A local nexus to maintain adherence to the effects-theory?
To establish adherence to the so-called effects-theory, providing that a state should only claim jurisdiction over a merger, if the merger has a sufficient local nexus, the transaction value only applies in case the target undertaking has substantial operations in Germany. According to the Bundeskartellamt’s guidelines, the criteria to establish whether or not substantial operations in Germany exist, may be different for each sector. The Bundeskartellamt for example suggests monthly active users within Germany in digital markets; R&D facilities located in Germany or a target undertakings customers located in Germany.

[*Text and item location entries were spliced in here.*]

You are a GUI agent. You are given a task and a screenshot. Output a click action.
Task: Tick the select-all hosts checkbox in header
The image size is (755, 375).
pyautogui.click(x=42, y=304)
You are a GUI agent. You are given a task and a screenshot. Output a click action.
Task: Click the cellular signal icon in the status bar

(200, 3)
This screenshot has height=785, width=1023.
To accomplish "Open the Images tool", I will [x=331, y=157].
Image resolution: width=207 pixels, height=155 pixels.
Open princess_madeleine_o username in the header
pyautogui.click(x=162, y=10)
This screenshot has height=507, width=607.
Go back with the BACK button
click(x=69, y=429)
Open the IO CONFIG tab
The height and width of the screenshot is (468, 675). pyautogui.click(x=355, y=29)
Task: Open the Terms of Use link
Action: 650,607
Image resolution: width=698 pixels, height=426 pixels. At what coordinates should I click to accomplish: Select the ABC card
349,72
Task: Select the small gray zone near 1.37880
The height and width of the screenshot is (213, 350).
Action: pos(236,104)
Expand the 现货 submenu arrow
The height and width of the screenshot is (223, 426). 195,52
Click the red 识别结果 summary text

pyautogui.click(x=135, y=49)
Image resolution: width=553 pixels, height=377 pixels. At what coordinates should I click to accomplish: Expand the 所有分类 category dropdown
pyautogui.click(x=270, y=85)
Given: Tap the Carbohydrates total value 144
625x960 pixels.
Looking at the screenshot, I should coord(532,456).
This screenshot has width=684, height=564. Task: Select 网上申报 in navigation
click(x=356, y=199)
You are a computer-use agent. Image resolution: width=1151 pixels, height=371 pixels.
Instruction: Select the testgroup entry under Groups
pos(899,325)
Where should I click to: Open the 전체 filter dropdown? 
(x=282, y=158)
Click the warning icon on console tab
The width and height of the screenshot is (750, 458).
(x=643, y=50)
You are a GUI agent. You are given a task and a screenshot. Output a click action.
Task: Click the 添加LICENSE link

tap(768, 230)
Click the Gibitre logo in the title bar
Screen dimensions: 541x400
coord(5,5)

The Bundeskartellamt does however refrain from quantifying any of the aforementioned criteria.
The requirement of “substantial operations in Germany” functions as a qualitative criterion in stark contrast to the in large parts quantitative assessment of the question if a specific merger regime applies.
Non full-function joint ventures caught in the midst
One might be forgiven to overlook the extent of practical implications of a transaction value threshold under German merger control at first glance: Transactions worth EUR 400 million or more are likely to be carried out by undertakings well within the turnover thresholds of European merger control anyway. Thereby rendering aforementioned struggles to a problem rather academic in nature.
Further practical implications do however derive from the fact, that the German merger control regime also applies in case of non full-function joint ventures outside the scope of Art 3 (4) EUMR. Hence, in such cases the German merger control regime may be the only merger control regime applicable. All due to a yet to be shaped qualitative criterion.
Practitioners are well advised to double check if a merger falls within the scope of the German transaction value threshold. It may come as a nuisance to walk the extra mile of a German merger notification. Given the potential for administrative interference (Gun Jumping Rules etc.) it might be a mile worth walking.